THE PROBLEM>
In the rows below, report every line that contains the string "width", copying each such line in full. Count a line only if the capitalization matches.

RAW RECORDS>
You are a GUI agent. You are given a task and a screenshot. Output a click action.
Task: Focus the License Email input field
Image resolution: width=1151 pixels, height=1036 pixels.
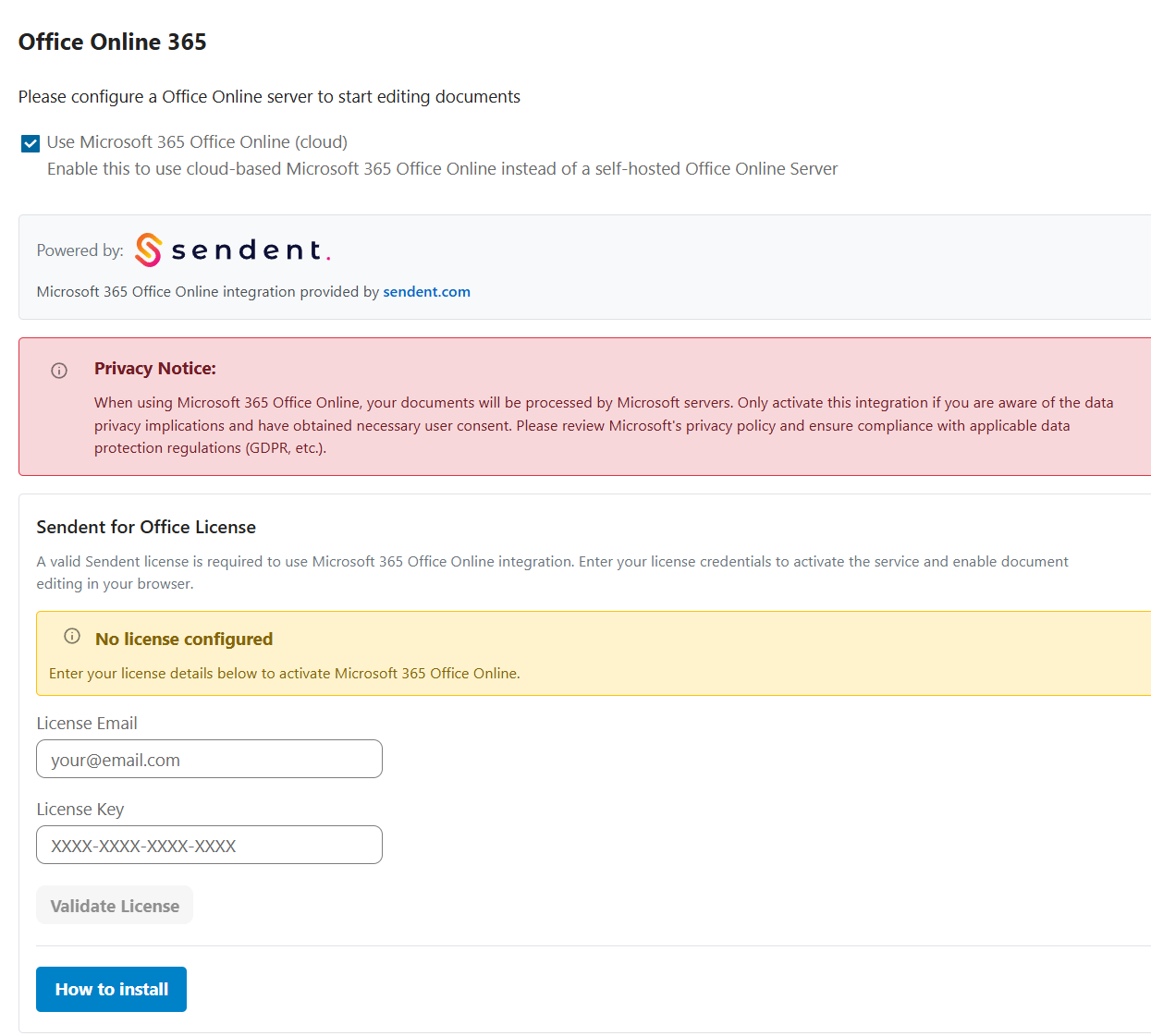pos(209,760)
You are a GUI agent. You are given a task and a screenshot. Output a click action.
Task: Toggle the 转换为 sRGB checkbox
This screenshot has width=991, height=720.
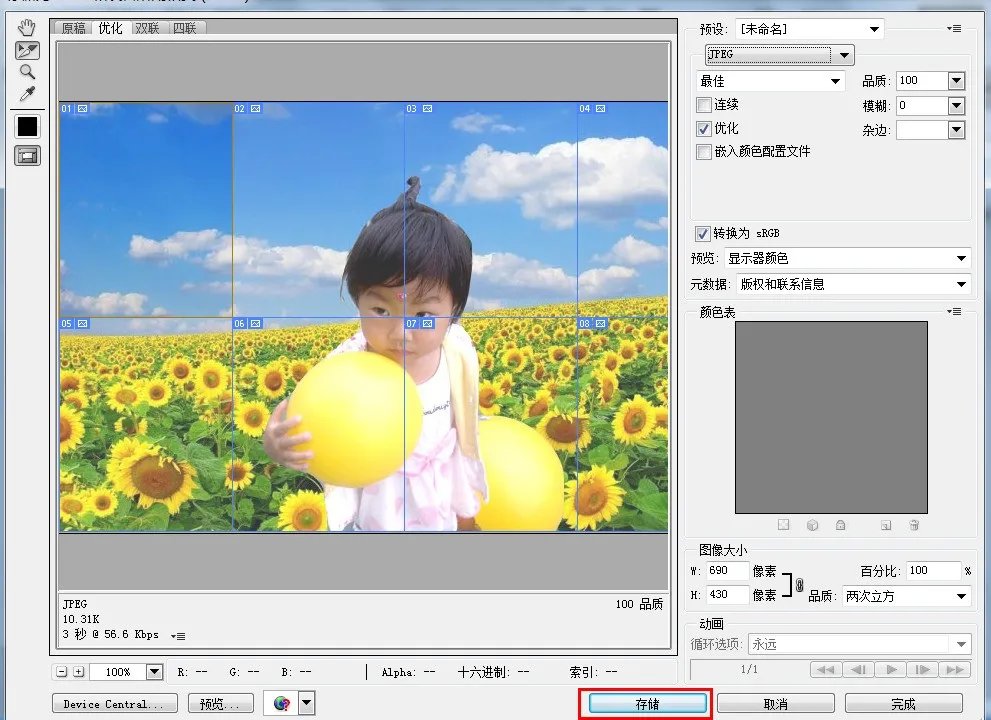coord(704,233)
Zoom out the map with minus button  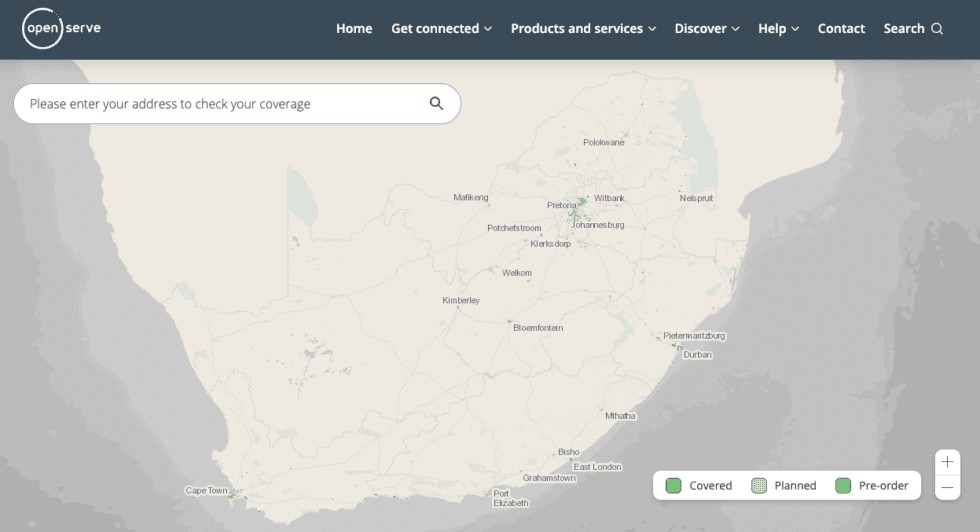pos(947,487)
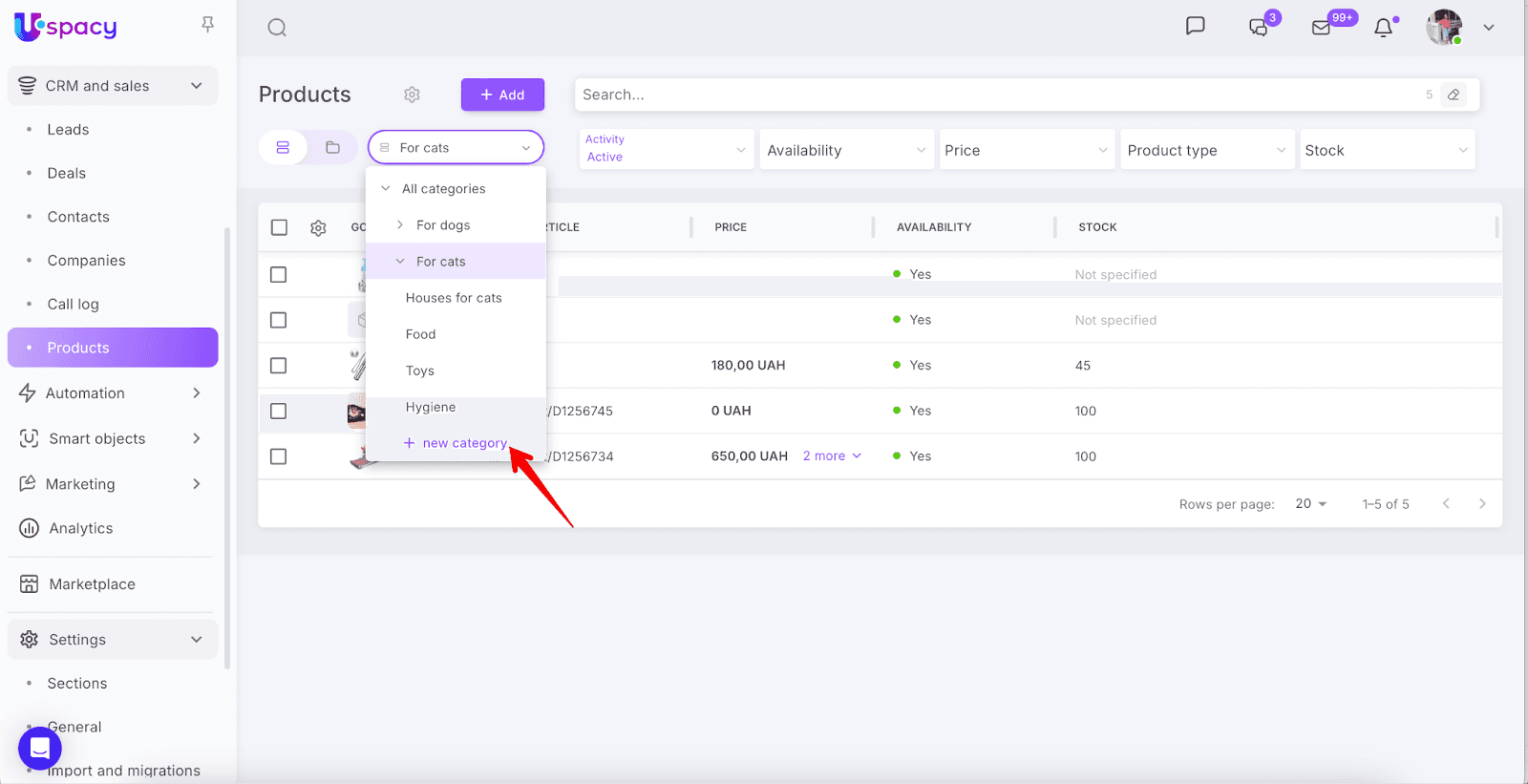Open the Availability filter dropdown

coord(846,151)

RESPONSE TO THIS TASK>
Image resolution: width=1151 pixels, height=1036 pixels.
This screenshot has width=991, height=720.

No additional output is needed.